Note : Ce billet a d’abord été publié au Journal de Québec et au Journal de Montréal dans la section « blogue ».
Certaines déclarations récentes du premier ministre du Québec et de la ministre de l’Immigration, de la Diversité et de l’Inclusion laissent entendre que ce qui importe face à l’intégrisme religieux est que les personnes qui en sont les adeptes respectent la loi. Sans plus. Et si ce n’était pas si simple…
On parle de plus en plus d’intégrisme religieux dans les médias et dans la population. L’actualité quotidienne est tapissée de situations où des gens sont en conflits parce qu’ils interprètent au pied de la lettre des textes religieux qu’ils choisissent pour dicter leur conduite. Ces situations ne témoignent pas toutes de la présence au Québec d’intégristes, mais elles nous affectent tous.
Ces personnes, intransigeantes à faire respecter leurs convictions, semblent conduire leur vie – et parfois celle des autres – selon des principes à suivre qui ne tolèrent pas la négociation. Généralement, les intégristes refusent toute évolution et n’ont pas tendance à considérer l’autre comme son égal en dignité et en droit.
Dominique Lormier (historien et écrivain français) affirme que l’intégrisme religieux «a toujours existé dans l’histoire de l’humanité et il se fonde sur des critères que l’on retrouve dans toutes les grandes religions» (source):
- La peur des autres et du changement
- La certitude de détenir l’unique vérité salvatrice
- La phobie du sexe
- Le mépris des femmes
- Le refus du dialogue
- La guerre ’sainte’ comme objectif final
- La bigoterie, une interprétation littérale des textes religieux, la haine des mystiques et des voies spirituelles dépassant les dogmes institués par des théologiens
Cette idée qu’on ne devrait s’inquiéter de leur présence en plus ou moins grand nombre au Québec qu’à partir du moment où ils ne respectent pas la loi actuelle me donne froid dans le dos.
******
◆ **Exercices proposés**:
[1] Pour chacun des énoncés suivants, indiquez s'il est conforme au billet sur l'intégrisme religieux, en répondant par oui ou par non et en citant textuellement les mots qui permettent de trancher. (a) Dominique Lormier est présenté comme un historien et écrivain français. (b) Selon le billet, toutes les situations de conflit rapportées dans l'actualité témoignent de la présence d'intégristes au Québec. (c) Parmi les critères énumérés figure le refus du dialogue.
[2] Recopiez sans la moindre modification le passage du billet sur l'intégrisme religieux qui commence par les mots « Ces personnes, intransigeantes » et se termine par « et en droit. ».
[3] Prolongez le billet sur l'intégrisme religieux au-delà de sa dernière phrase.

◆ **Liste**:
******
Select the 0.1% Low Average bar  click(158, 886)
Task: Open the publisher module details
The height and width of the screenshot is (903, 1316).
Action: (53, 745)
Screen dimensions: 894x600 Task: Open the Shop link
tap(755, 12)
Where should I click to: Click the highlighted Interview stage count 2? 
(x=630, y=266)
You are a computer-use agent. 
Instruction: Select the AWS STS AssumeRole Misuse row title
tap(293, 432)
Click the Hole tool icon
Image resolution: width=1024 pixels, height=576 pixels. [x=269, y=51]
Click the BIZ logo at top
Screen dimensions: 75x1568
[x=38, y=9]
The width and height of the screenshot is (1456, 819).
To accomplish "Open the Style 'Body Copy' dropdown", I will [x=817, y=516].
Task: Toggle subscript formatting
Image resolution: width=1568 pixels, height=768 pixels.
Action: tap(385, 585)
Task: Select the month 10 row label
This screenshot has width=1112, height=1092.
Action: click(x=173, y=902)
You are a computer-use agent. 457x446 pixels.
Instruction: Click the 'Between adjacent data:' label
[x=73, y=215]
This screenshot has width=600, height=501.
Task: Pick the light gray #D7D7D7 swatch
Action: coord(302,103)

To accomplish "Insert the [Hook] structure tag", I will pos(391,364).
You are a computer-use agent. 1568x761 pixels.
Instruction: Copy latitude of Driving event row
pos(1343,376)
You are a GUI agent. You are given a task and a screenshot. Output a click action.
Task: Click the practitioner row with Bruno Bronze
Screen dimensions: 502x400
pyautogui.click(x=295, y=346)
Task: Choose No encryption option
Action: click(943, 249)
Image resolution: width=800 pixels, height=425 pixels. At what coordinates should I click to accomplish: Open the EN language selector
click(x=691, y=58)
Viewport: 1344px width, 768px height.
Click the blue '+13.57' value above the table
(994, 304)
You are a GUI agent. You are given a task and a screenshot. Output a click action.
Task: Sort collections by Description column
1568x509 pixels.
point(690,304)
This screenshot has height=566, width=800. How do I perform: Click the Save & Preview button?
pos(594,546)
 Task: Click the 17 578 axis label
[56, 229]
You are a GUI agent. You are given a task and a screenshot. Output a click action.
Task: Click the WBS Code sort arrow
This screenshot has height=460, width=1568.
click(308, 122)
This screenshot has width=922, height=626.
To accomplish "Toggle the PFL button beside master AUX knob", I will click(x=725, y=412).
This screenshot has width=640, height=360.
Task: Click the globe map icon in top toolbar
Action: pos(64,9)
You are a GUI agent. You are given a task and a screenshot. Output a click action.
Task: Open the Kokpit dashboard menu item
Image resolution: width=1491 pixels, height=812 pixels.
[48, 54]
******
◆ **Corrigé de l'exercice**:
[1]
(a) Oui : « historien et écrivain français ».
(b) Non : « Ces situations ne témoignent pas toutes de la présence au Québec d’intégristes ».
(c) Oui : « Le refus du dialogue ».

[2]
Ces personnes, intransigeantes à faire respecter leurs convictions, semblent conduire leur vie – et parfois celle des autres – selon des principes à suivre qui ne tolèrent pas la négociation. Généralement, les intégristes refusent toute évolution et n’ont pas tendance à considérer l’autre comme son égal en dignité et en droit.

[3]
Déjà que le gouvernement libéral ne semble vraiment pas pressé de légiférer dans le dossier de la laïcité et des accommodements raisonnables, des déclarations récentes laissent penser que seules des préoccupations de sécurité publique comptent vraiment pour motiver des actions gouvernementales.
L’intégrisme: un choix personnel
À la fin janvier, un article de Robert Dutrisac (correspondant parlementaire au Devoir) rapporte que «Philippe Couillard n’a aucune intention de limiter le droit des intégristes de pratiquer une version radicale de leur religion, un choix personnel, selon lui, dans la mesure où ils respectent la loi». Redoutant les amalgames, notre premier ministre nous invite à ne pas confondre intégrisme et terrorisme.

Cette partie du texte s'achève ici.